Pericoli ha intitolato questa mostra Frammenti, ricordi di un tutto perduto, a causa della morte, della devastazione umana, dei terremoti e da altre sciagure provocate dalla Natura matrigna, come direbbe il conterraneo Leopardi. Sono piccole icone che vanno comunque conservate con cura perché esse sono per loro natura fragili, si possono ulteriormente disgregare. Vanno dunque conservate e protette e amate. Perché sono la nostalgia di un paradiso perduto e senza ritorno, sono schegge della madre terra, sono i sorrisi della dea Cupra che donava acqua e fertilità ai Piceni, e molto altro.

Il discorso va tuttavia esteso al presente, non al passato, perché l’artista incomincia sempre il suo viaggio da ciò che vede quotidianamente dalla sua casa protesa sui colli ascolani. Anche se poi si concentra nel lavoro nello studio milanese, sempre quella è la mossa d’avvio, sempre quella è la sorgente. E poi lo sappiamo – ed è appunto Pericoli che ce lo ha insegnato in un prezioso scritto – c’è comunque una memoria involontaria che è nel corpo intero e si concentra infine nella mano. Sintesi perfetta di mente e corpo, protesi d Gea, la grande Madre. Verrebbe perciò da sospettare che i contenuti di questo Journal biogeografico originino dalle colline stesse; sembra siano esse a chiedere all’artista di dare loro voce, di prestare loro aiuto nella loro fragilità. Come svolgere questo ruolo così delicato e responsabile? Semplicemente raccontando la storia di quei luoghi, una storia geologica ed insieme antropologica. Non è semplice però farsi interprete fedele: si sa che dalla traduzione al tradimento, involontario, s’intende, il passo è breve. Ecco dunque la quantità degli esercizi che Pericoli mette in campo per essere il più possibile fedele alla sua vocazione. E poi, i paesaggi non hanno una sola storia da narrare, ma sono l’insieme di più voci che variano nel tempo e persino nelle stagioni, a seconda se siano baciati dal sole o frustati dalla tempesta o accarezzati dalla neve che cade leggera. Ecco dunque moltiplicarsi gli esercizi di traduzione e di auscultazione, ecco dunque l’artista impegnarsi in continui sforzi di alfabetizzazione, alla ricerca del segno, del linguaggio più adatto rispetto a questo o a quel momento.

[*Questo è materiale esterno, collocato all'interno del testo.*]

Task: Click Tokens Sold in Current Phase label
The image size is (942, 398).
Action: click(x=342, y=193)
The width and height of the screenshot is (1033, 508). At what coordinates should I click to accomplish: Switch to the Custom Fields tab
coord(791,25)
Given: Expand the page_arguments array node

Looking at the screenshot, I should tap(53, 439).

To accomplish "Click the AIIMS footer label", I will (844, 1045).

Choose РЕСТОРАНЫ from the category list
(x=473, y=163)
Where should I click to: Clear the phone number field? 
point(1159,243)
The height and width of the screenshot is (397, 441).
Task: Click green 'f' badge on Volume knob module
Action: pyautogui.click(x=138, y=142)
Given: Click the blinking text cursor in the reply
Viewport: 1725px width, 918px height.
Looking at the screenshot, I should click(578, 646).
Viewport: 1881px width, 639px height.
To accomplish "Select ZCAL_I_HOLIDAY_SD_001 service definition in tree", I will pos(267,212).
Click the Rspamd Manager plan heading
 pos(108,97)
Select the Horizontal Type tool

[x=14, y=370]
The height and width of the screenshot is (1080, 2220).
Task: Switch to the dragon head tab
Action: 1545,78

Così come accade nelle pagine di Tolkin, Pericoli si fa talpa e scende nelle viscere oscure della terra, scava tunnel per mettere in relazione calanchi scoscesi, ascolta i borbottii delle sapienti radici d’alberi perenni, e trascrive in geroglifici misteriosi le voci che provengono dalle vecchie costruzioni umane. Ma nell’artista la talpa convive con il falco, come la terra con il cielo. Ecco perciò Pericoli diventare falco e percorrere e misurare dall’alto quelle stesse colline, geometra dallo sguardo acuto e dalla memoria fulminante. Ogni suo sguardo disegna una mappa con simboli precisi di cui solo alcuni possiedono la chiave dell’interpretazione.

Di volta in volta – distinti in cicli, ossia in ceppi linguistici – appaiono dunque sulla tela di Pericoli alfabeti diversi, segni più o meno marcati, pennellate ora dense e morbide ora tenui e taglienti, colori accesi o spenti, colpi rapidi di spatola a imitare la varietà dei filari o i solchi della terra appena arata, o le cavità più oscure. E sulle tele di diverse dimensioni si offrono campi come pagine da decifrare, volti come altrettanti paesaggi, dove le zolle rivoltate sono sostituite da strati di pensieri e di parole che si mescolano e coagulano grazie alla nuova pelle, vissuta e lacerata, creata dalla pittura. Una mostra importante, una pietra miliare nel cammino inesausto di Tullio Pericoli.